Tuesday, July 26, 2011

Making Room

There is not a lot of room for grief in our society. Instead of offering you a place to be sad, most people offer platitudes (it happens for a reason) and reasons why you should have perked up by now (you still have your healthy child).

To a large degree, most folks seem to have lost the ability to empathize. A good friend of mine lost her brother to leukemia when we were in our early twenties. As grief does, it would occasionally wash over her in waves. Friends would ask her what was wrong. 'I'm sad about my brother.' 'Wasn't that, like, last year?'

I had a massage client once who was trying to grieve a loss. She had been stoic for so long because showing her pain meant listening to 'well meaning' persons lecture her on how good her life still was. I made space for her grief, and she cried through her session. It was one of the most wonderful moments of my career. I felt blessed to have been a part of her process.

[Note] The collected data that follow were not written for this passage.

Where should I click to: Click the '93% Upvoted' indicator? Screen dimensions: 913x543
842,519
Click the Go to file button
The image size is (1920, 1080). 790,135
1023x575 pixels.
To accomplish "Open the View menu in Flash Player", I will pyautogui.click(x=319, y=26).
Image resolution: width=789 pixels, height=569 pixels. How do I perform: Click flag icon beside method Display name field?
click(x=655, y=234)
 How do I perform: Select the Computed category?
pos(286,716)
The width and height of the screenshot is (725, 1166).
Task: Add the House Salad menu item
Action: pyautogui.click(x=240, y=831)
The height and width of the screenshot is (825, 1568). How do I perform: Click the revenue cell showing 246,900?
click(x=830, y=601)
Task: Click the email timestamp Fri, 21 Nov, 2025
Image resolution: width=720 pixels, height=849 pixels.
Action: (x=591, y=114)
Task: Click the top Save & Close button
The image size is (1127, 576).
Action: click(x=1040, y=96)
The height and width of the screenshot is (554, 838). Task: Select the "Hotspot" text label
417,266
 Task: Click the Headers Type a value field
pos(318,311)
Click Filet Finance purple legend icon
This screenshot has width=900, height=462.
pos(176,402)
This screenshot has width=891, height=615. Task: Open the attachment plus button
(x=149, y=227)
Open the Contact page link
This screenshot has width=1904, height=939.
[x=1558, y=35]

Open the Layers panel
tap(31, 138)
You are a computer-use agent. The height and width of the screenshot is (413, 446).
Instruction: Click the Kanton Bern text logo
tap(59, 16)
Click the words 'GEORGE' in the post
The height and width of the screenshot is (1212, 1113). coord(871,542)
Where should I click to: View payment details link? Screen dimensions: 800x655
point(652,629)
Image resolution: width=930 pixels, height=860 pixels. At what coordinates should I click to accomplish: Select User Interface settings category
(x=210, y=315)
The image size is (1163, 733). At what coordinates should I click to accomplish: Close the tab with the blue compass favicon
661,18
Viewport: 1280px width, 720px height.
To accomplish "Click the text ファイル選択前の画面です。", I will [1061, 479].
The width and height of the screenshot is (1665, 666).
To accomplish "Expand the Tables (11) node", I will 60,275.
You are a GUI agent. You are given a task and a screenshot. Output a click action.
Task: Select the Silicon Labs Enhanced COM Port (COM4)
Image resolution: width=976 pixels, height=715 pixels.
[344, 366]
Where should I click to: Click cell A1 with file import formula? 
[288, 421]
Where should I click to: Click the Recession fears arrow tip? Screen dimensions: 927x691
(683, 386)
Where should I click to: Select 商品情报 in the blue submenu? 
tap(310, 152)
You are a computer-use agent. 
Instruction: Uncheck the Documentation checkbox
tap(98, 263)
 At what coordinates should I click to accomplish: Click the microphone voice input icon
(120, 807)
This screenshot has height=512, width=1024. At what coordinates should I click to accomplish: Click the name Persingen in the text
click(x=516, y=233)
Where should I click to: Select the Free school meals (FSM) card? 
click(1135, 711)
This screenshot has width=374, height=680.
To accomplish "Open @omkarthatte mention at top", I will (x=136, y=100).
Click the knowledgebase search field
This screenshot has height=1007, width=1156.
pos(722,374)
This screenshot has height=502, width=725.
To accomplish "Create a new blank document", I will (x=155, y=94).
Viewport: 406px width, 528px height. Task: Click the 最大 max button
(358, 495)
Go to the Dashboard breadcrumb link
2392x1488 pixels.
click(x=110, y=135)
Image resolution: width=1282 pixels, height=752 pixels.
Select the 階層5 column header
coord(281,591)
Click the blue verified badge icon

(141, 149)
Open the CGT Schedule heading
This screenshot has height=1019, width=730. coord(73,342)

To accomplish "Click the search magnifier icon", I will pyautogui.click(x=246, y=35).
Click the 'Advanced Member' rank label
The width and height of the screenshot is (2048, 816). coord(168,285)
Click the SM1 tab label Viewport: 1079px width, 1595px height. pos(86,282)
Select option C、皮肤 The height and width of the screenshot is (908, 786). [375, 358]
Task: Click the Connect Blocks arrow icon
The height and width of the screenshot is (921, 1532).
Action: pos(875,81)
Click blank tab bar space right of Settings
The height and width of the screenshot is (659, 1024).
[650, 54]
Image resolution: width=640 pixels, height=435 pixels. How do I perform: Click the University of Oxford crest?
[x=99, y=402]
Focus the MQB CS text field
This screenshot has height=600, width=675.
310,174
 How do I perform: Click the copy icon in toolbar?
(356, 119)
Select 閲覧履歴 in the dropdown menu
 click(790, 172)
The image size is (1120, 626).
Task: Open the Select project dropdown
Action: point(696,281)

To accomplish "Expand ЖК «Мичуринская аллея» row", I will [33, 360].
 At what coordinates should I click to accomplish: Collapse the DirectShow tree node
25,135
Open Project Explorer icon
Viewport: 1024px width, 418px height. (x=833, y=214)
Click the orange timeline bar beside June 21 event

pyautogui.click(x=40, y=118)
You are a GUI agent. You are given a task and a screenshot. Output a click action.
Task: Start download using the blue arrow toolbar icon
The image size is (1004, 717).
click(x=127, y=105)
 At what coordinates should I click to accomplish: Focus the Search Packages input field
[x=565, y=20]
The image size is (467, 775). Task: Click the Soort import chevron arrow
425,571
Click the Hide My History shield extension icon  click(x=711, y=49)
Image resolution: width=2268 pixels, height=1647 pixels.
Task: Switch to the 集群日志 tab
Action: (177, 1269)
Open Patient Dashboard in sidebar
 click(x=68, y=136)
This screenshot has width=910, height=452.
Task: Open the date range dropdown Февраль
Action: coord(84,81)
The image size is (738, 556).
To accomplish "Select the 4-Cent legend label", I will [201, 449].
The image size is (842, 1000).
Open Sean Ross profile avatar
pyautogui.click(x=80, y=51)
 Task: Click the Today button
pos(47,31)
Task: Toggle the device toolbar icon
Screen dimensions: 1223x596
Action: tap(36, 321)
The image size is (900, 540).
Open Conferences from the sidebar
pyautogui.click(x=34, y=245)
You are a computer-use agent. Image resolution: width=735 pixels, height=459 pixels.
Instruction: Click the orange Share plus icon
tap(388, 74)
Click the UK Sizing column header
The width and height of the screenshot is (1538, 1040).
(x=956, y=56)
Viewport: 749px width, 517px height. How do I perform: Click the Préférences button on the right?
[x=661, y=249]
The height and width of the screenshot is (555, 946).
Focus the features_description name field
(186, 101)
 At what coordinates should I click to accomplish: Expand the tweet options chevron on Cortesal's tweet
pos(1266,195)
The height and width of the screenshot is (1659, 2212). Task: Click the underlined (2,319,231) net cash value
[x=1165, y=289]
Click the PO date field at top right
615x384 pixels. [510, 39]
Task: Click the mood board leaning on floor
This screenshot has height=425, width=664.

My own grief has felt like a cartoon amoeba. A little bit taller than me, and shadowing my every move. Sometimes It just hangs out near me and tickles the edge of my awareness with it's cilia. Other times it gloms on to part of me, but leaves me able to function. Yesterday, it engulfed me. It was hard to breathe and I cried every time that I slowed down even briefly. It left me hollow-eyed, unable to sleep and drained. 

I don't have time for this. The Toddler is an emotional sponge. She has taken my grief and turned it into endless whining tantrums and sleepless anguish. Even now she's glued to the floor of her room with her face pressed into the crack under her door BEGGING me to let her out. Protesting furiously that she can't sleep. She's been there for half an hour. I, on the other hand, am so tired that I can barely function. Yesterday, I fell asleep on her floor while she played boisterously. I didn't even wake up fully when The Man came home and took her. Today, after a mostly sleepless night, I broke down crying and begged her for sleep. She patted my face, hugged me, and announced that she wanted to 'go watch t.v. other room'.

Where is my room to grieve? How do I make the space to heal?